Repeat the records below line by line, exactly, finishing on the line that contains "Click the purple".

[Dataset entries]
──────────────────────────────

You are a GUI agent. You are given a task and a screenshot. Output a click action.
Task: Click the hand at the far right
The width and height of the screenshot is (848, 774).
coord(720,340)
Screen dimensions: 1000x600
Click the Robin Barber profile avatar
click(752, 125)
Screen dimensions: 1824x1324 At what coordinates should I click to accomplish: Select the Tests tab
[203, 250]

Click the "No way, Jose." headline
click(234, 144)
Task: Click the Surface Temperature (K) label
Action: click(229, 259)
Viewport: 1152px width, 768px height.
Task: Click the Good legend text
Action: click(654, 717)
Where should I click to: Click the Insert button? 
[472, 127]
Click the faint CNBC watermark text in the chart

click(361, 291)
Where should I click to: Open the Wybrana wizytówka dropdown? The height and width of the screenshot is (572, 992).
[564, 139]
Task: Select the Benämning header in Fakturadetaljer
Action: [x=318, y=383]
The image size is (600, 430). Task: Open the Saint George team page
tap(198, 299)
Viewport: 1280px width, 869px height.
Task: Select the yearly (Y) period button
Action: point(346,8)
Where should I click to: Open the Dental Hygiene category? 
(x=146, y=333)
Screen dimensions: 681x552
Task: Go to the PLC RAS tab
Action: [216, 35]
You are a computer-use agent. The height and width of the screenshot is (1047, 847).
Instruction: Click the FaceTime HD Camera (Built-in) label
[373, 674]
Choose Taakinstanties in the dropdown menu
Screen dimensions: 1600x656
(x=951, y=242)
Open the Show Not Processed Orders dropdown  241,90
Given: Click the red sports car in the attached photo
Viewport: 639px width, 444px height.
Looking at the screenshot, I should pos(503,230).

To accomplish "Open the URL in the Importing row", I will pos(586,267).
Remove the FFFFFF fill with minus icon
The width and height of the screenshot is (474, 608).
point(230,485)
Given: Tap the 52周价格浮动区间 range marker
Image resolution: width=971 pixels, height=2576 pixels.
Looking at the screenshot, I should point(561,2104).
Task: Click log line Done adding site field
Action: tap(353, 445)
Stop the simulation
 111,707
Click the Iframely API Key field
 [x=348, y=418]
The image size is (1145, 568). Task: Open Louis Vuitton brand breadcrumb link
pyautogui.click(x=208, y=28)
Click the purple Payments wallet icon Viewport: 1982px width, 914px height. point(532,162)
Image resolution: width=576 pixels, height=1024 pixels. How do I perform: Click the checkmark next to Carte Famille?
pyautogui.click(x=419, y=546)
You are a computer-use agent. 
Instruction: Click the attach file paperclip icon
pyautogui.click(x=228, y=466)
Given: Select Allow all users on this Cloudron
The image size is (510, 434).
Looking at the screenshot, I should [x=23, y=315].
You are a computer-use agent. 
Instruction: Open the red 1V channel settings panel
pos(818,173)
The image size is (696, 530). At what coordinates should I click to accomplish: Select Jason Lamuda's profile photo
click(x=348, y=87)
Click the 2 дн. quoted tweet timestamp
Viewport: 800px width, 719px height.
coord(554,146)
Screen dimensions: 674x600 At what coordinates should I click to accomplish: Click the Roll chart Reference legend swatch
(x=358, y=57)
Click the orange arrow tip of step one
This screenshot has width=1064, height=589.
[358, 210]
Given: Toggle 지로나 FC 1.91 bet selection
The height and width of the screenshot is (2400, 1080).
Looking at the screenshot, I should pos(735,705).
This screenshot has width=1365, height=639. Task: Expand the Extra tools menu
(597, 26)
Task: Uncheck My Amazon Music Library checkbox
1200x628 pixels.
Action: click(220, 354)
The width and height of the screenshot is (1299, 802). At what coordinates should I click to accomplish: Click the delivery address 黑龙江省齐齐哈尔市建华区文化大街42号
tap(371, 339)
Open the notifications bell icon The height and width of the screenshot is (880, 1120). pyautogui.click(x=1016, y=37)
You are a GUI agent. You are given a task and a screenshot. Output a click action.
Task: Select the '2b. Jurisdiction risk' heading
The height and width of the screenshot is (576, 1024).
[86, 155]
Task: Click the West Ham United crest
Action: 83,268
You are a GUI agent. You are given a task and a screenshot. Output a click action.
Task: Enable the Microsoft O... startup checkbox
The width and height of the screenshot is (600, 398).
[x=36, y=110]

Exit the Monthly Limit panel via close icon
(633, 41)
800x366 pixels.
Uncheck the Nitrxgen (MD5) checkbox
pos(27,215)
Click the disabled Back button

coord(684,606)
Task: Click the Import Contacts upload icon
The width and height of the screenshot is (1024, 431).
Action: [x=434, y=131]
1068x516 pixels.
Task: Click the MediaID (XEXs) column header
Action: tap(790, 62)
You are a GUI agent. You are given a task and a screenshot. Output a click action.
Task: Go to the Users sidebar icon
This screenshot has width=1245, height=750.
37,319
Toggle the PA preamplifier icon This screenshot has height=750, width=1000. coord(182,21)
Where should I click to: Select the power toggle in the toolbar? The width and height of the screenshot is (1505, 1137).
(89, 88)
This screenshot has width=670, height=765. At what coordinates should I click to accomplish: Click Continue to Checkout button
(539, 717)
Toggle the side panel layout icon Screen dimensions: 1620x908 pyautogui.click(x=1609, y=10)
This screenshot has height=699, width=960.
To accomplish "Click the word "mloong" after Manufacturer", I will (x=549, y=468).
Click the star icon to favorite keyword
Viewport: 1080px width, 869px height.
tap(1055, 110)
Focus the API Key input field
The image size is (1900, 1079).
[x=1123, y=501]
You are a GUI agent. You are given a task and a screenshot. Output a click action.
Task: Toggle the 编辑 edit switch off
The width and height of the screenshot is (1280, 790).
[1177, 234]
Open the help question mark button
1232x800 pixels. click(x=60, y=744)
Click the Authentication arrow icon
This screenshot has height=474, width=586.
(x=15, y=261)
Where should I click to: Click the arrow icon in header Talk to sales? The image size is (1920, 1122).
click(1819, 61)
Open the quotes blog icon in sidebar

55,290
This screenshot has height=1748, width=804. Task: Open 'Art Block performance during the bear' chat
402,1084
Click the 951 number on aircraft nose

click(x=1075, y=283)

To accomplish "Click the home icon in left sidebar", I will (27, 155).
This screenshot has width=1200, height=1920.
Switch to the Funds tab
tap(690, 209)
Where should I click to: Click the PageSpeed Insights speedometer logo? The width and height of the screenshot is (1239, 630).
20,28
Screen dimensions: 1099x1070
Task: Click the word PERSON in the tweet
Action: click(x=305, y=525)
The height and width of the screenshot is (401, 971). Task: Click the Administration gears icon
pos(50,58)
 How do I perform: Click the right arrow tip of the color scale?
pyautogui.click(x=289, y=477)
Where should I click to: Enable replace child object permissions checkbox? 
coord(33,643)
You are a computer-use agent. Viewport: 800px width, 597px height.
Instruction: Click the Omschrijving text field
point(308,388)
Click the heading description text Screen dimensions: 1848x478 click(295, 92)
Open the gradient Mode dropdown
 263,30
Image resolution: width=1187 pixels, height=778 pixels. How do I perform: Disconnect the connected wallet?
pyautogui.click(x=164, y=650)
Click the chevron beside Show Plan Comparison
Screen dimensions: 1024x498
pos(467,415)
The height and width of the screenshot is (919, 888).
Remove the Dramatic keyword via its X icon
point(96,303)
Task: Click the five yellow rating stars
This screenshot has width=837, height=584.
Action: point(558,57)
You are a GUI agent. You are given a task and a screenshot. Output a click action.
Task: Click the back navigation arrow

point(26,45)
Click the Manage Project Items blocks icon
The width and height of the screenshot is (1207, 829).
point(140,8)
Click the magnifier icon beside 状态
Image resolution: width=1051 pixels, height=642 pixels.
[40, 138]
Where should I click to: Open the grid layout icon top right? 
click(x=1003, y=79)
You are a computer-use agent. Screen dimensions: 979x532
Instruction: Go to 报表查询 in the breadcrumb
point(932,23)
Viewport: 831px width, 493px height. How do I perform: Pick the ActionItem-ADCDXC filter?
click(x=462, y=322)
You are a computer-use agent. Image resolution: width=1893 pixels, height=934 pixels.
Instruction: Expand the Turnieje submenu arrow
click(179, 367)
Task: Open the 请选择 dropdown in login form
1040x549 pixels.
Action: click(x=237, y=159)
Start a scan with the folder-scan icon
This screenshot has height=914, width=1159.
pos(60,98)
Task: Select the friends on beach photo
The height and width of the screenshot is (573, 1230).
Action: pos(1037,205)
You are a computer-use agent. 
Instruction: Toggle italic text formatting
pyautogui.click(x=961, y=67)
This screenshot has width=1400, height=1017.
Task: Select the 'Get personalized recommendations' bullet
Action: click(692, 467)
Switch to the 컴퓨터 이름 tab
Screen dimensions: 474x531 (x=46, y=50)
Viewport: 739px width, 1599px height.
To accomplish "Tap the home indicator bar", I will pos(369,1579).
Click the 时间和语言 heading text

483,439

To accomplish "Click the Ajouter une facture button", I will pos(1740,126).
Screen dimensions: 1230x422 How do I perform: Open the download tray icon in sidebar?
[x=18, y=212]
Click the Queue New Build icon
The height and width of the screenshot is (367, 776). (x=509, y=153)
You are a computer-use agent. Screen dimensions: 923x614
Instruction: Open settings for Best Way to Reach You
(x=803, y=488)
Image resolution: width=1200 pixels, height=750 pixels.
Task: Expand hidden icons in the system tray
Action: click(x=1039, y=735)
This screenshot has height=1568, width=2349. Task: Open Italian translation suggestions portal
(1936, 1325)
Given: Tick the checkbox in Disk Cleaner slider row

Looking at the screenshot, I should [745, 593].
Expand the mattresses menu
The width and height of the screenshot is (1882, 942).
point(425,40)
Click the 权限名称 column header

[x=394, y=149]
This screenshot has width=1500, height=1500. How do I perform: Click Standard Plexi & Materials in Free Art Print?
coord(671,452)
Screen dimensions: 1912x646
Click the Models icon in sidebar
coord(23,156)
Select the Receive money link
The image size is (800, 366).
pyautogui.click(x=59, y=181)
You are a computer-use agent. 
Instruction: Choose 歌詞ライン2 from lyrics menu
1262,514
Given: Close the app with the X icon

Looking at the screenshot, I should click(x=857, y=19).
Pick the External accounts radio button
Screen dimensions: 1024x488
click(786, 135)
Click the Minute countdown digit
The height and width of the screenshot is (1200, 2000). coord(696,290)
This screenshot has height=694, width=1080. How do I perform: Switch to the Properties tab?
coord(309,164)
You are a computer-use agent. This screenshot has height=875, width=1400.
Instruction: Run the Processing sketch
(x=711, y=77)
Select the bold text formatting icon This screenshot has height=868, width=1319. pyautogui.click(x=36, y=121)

──────────────────────────────

> **Output for this exercise**
You are a GUI agent. You are given a task and a screenshot. Output a click action.
Task: Click the hand at the far right
The width and height of the screenshot is (848, 774).
coord(720,340)
Screen dimensions: 1000x600
Click the Robin Barber profile avatar
click(752, 125)
Screen dimensions: 1824x1324 At what coordinates should I click to accomplish: Select the Tests tab
[203, 250]

Click the "No way, Jose." headline
click(234, 144)
Task: Click the Surface Temperature (K) label
Action: click(229, 259)
Viewport: 1152px width, 768px height.
Task: Click the Good legend text
Action: click(654, 717)
Where should I click to: Click the Insert button? 
[472, 127]
Click the faint CNBC watermark text in the chart

click(361, 291)
Where should I click to: Open the Wybrana wizytówka dropdown? The height and width of the screenshot is (572, 992).
[564, 139]
Task: Select the Benämning header in Fakturadetaljer
Action: [x=318, y=383]
The image size is (600, 430). Task: Open the Saint George team page
tap(198, 299)
Viewport: 1280px width, 869px height.
Task: Select the yearly (Y) period button
Action: point(346,8)
Where should I click to: Open the Dental Hygiene category? 
(x=146, y=333)
Screen dimensions: 681x552
Task: Go to the PLC RAS tab
Action: [216, 35]
You are a computer-use agent. The height and width of the screenshot is (1047, 847).
Instruction: Click the FaceTime HD Camera (Built-in) label
[373, 674]
Choose Taakinstanties in the dropdown menu
Screen dimensions: 1600x656
(x=951, y=242)
Open the Show Not Processed Orders dropdown  241,90
Given: Click the red sports car in the attached photo
Viewport: 639px width, 444px height.
Looking at the screenshot, I should pos(503,230).

To accomplish "Open the URL in the Importing row", I will pos(586,267).
Remove the FFFFFF fill with minus icon
The width and height of the screenshot is (474, 608).
point(230,485)
Given: Tap the 52周价格浮动区间 range marker
Image resolution: width=971 pixels, height=2576 pixels.
Looking at the screenshot, I should point(561,2104).
Task: Click log line Done adding site field
Action: tap(353, 445)
Stop the simulation
 111,707
Click the Iframely API Key field
 [x=348, y=418]
The image size is (1145, 568). Task: Open Louis Vuitton brand breadcrumb link
pyautogui.click(x=208, y=28)
Click the purple Payments wallet icon Viewport: 1982px width, 914px height. point(532,162)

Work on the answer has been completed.